Temporal changes in edema, Na⁺, K⁺, and Ca⁺⁺ in focal cortical stroke: GM1 ganglioside reduces ischemic injury

Cortical focal ischemia in the rat was induced by middle cerebral artery occlusion (MCAo) together with permanent occlusion of the ipsilateral common carotid artery (CCAo) and a temporary (1 hr) occlusion of the contralateral CCA. By using a defined cortical tissue sampling procedure at 3, 6, 24, 72, 96, and 120 hr after the MCAo + CCAo, patterns of edema and ion (Na⁺, K⁺, and Ca⁺⁺) changes in a primary and three peri‐ischemic cortical areas are described. Ionic imbalances and edema formation have distinct patterns, are time dependent, and are different when comparing primary and peri‐ischemic areas. Calcium increases to “neurotoxic” levels appear temporally independent of edema formation, reaching magnitudes 20 times greater than basal levels in the pri‐mary infarct area. Na⁺ increases correlate with increases in water, while K⁺ losses do not appear to be directly related to edema formation or Na⁺ and Ca⁺⁺ increases.
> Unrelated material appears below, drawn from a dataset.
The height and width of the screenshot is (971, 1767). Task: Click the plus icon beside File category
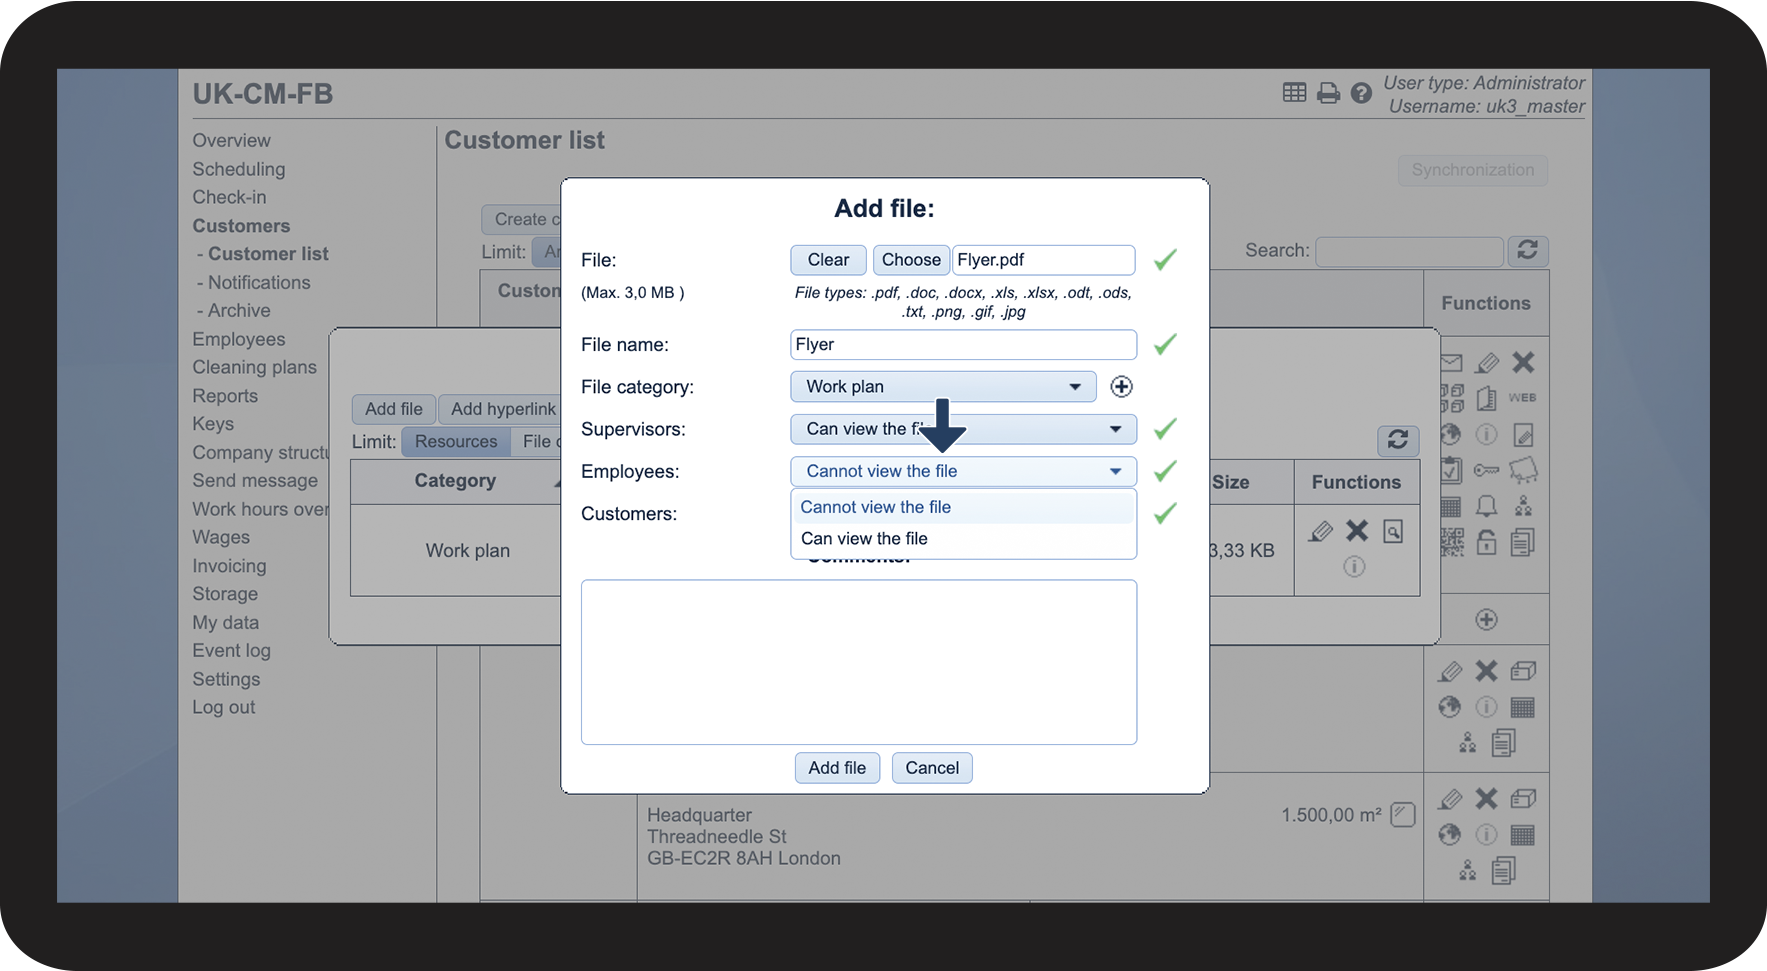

K⁺ losses are only significant in the primary infarct area. Rats treated with GM1 ganglioside (10 mg/kg, i.m.) daily showed significant reductions in edema, Na ⁺ and Ca ⁺⁺ increases. These ganglioside effects were evident as early as 24 hr after the ischemic injury. Ca⁺⁺ increases, which was maximal at 72 hr after the ischemic injury, was reduced by greater than 50% in GM1‐treated animals. The mechanism by which GM1 is an effective neuroprotective agent may be evidenced by its effects on Ca⁺⁺ influx/efflux processes in injury.